During that visit, our cow Nutmeg went into labor around 6 am one morning. Caleb excitedly woke us all and the 11 of us lined the fence expectantly. After an hour of pushing and us being fairly certain that things were not as they should be, we sent the kids, who were pretty bored by this time, off to have breakfast.
After a very long, excruciating process of Nutmeg pushing and Caleb pulling, the calf was born dead. It had simply been too large for her. Nutmeg was an Irish Dexter, which is a small cow breed, and she really only should have been bred with her own kind or another very small breed. We had our doubts about the size of the bull but decided to roll the dice as breeding our cows is such a headache (really, I cannot overstate what a pain this aspect of farm life is) and our neighbors had brought in a bull they were kindly willing to let us use. Sadly, a couple months later we ended up having to put Nutmeg down as a result of complications from that birth. (If you follow me on Instagram you may remember a [tasteful, I hope] post about a prolapsed rectum and uterus. Yep, that’s a thing and I [lightly] assisted the vet putting it back in place. However, it didn’t last and she couldn’t be saved. Shame on us!! We definitely learned our lesson.)

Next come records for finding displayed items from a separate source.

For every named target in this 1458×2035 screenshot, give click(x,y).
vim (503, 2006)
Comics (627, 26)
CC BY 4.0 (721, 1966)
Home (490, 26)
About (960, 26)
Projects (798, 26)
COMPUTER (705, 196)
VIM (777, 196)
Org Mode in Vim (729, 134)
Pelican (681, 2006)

Last summer was a blur of heartache and loss and hard decisions, and the anticipated arrival of new life seemed like a bright spot – something to look forward to and something to point to and say, “See, there will be life.” But there wasn’t life, not then. That calf’s death was hard for me to reconcile with what I expected and hoped for. I cried all day.
But now, from the place where I stand in my pasture a year later, watching Cocoa lick her little white-faced boy and hearing him nurse with greedy slurps and attempt to frolic on unsteady legs, I realize that as Eclessiastes 3 says, there truly is a time for everything:
a time to be born and a time to die,
a time to weep and a time to laugh,
a time to mourn and a time to dance.
Last summer was the time to die and weep and mourn. It seems fitting, now, that the calf did not survive. Birth and laughter and dance have slowly returned and it feels that much sweeter because of the experience of life without it. And today that little bull calf reminds me: indeed, there will be life.
Love it! Well said and written! ❤️You!
Wonderfully written Kara.
Kim, thank you for reading and taking the time to comment. I so appreciate your encouragement. Love you too, Friend.
Such a beautiful post! I love that you’re writing again. It might just be the inspiration I need to dive back in as well. Keep it coming!
Thank you for your encouragement, Chenoa. I would love to see you start writing again. I know you have a lot of valuable things to say that many people need to hear. I appreciate you reading and commenting.
Love this! 💗
Kristin, I know you’ve had your own loss recently. Thank you for taking the time to read and comment.
Was just today listening to a sermon series on Ecclesiastes and then I read your beautifully written post. Always interesting how the Lord can use our words, sometimes in ways you don’t realize! I’ve so enjoyed your writing in the past and so look forward to reading more!
Beth, I so appreciate hearing from you on here! I feel honored that God would use me to dovetail on something you were already pondering. I hope you and your sweet family are well.
Yay! I’ve missed your blogs! Beautiful start to your new website. Seriously, you are the only person who gets me teary over farm animals! 😉
Kari, you have the gift of encouragement. Thank you!!!
To start back up with a bang would have felt terribly jolting considering the tender condition your heart has been in this past year. This is a beautiful entrance point. The older I get, the more I appreciate just stepping into a new season without announcement or fanfare. Lovely to see you writing again.
Tara, thank you for your sweet, thoughtful comment. I appreciate the encouragement, and will never forget your beautiful flower and how they (and you) ministered during our time of need.
Beautiful share! Love that you’re loving your farm! And love that you’re writing
Thank you, Friend. I appreciate you reading and taking the time to comment and encourage.
Amen Sister/Daughter Kara! I celebrate new life in all of these forms and am so glad you are writing your inspired and real impressions 🙂 PTL the author and finisher of life and faith!!!
Thank you for your encouragement, Mary Lynn. I so appreciate you reading and taking the time to comment.
Thank you, Kara. Writing is healing for you, that is evident.
Polly, thanks for reading and commenting. I really appreciate the encouragement.
Kara – I went to CCC & ACC (now ACU) with your parents. I have recently discovered your beautifully written blog posts. Thank you for sharing your inner-most thoughts with both close friends and (potentially) total strangers alike. We all can benefit from your insights and apply the lessons you have learned to our own lives. You’re words have touched my heart!
Dianna, I love hearing from people who knew my mom. I miss her so much. I am honored you would take the time to read my blog and then encourage me with such kind words. Thank you.